Cette loi dont le Monde nous parle avec tant de légèreté, permet qu’au lieu d’investir une chambre d’hôpital, notre homme puisse être envoyé direct à la morgue (paraît qu’il faut désengorger les hôpitaux). Elle autorise clairement les hommes en armure à ouvrir le feu, non seulement sur le citoyen récalcitrant, mais aussi (pour ceux à qui ça aurait échappé) sur tous les bons manifestants situés derrière (car oui, autant le savoir : les balles traversent les gens). S’il s’ensuit un mouvement de panique susceptible de faire en sorte que les forces de l’ordre se sentent « menacées », alors elles pourront continuer de tirer dans le tas. Elles parleront ensuite de « légitime défense », face à une bousculade de civils en débâcle.
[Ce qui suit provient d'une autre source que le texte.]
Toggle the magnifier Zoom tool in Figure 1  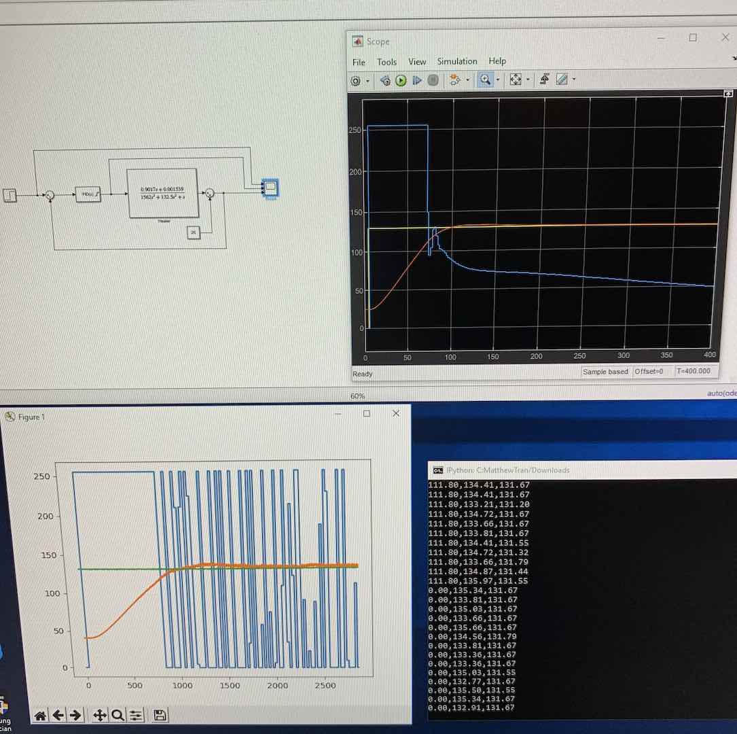[118, 715]
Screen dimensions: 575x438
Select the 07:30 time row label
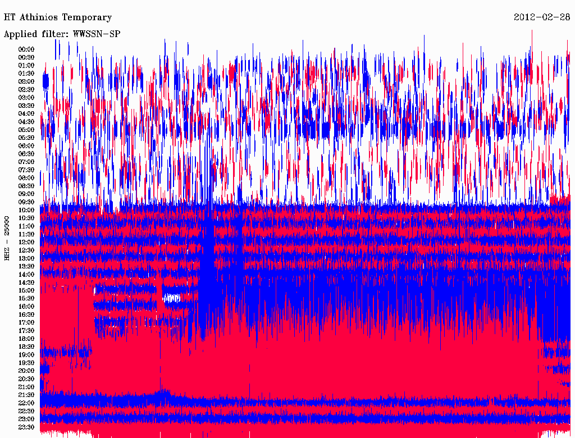pos(26,170)
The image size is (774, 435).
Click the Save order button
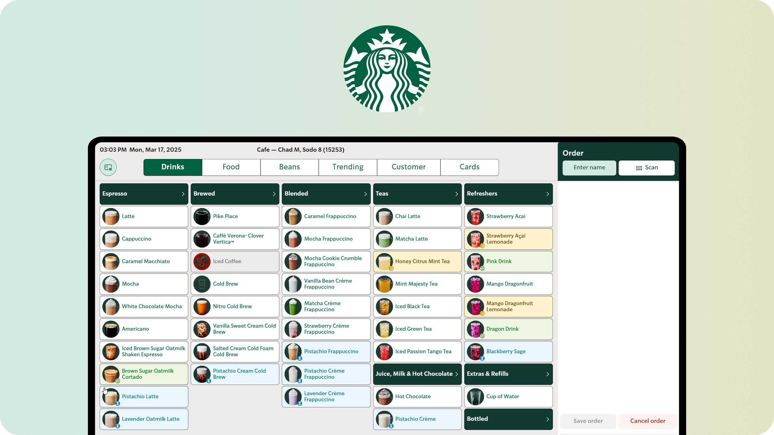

Deux ou trois fois comme ça, et tout le monde aura la trouille d’aller manifester. Les gens seront mécontents mais ça se verra moins... c’est pas beau, la démocratie ?

J’attends avec ferveur le moment où ces hommes en armure comprendront qu’ils servent d’abord le peuple, et non ses dirigeants. Le jour où ils comprendront que l’ennemi, ce n’est pas le peuple ; ce sont ses dirigeants. Où sont les De Gaulle d’aujourd’hui ? Collaborer avec l’oligarchie financière, se résigner à accepter les règles qu’elle nous dicte, c’est comme tolérer l’occupation en quarante. Quelle dignité pour ces dirigeants qui expliquent au peuple que c’est comme ça : on souffre, mais « c’est la crise », on n’y peut rien du tout ? « Les Allemands sont plus forts, on n’y peut rien : rendons-nous, collaborons ! »

Je vois d’ici les commentaires crachant que « c’est pas pareil, les Nazis tuaient des civils » ; la belle affaire. La malnutrition, le mal-logement tuent aussi ; et si l’on s’obstine à accepter, à se résigner, alors nos vies ne vaudront bientôt plus grand-chose. C’est déjà le cas pour des millions d’entre nous.